[Source records]
Content starts

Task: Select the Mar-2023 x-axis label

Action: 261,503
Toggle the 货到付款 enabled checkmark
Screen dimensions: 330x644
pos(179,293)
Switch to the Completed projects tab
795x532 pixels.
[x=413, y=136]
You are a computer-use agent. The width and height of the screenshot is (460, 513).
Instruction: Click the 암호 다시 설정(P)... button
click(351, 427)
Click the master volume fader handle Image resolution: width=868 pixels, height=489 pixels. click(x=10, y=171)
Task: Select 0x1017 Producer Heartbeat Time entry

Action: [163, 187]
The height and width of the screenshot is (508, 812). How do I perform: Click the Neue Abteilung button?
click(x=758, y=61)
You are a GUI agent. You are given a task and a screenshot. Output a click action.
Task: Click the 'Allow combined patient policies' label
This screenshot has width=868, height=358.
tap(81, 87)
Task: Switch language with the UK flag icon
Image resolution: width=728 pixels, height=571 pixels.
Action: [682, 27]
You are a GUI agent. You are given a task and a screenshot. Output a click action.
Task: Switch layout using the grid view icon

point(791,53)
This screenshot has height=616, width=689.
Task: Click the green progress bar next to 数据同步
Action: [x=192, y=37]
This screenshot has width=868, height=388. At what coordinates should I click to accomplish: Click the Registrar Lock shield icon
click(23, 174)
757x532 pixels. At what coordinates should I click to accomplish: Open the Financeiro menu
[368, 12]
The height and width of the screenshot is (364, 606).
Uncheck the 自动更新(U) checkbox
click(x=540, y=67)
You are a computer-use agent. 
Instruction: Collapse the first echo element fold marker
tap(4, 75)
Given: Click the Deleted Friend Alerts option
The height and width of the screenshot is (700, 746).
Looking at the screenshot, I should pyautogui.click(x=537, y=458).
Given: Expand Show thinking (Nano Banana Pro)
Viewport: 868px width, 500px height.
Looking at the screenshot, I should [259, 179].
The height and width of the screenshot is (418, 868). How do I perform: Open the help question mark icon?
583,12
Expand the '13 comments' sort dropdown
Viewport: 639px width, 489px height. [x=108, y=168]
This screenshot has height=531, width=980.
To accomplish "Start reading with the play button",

Content ends

> Exercise requirements
In the entries above, some lines hold the string "agent". Copy each of them.

> Solved exercise
You are a computer-use agent. The width and height of the screenshot is (460, 513).
You are a GUI agent. You are given a task and a screenshot. Output a click action.
You are a GUI agent. You are given a task and a screenshot. Output a click action.
You are a computer-use agent. 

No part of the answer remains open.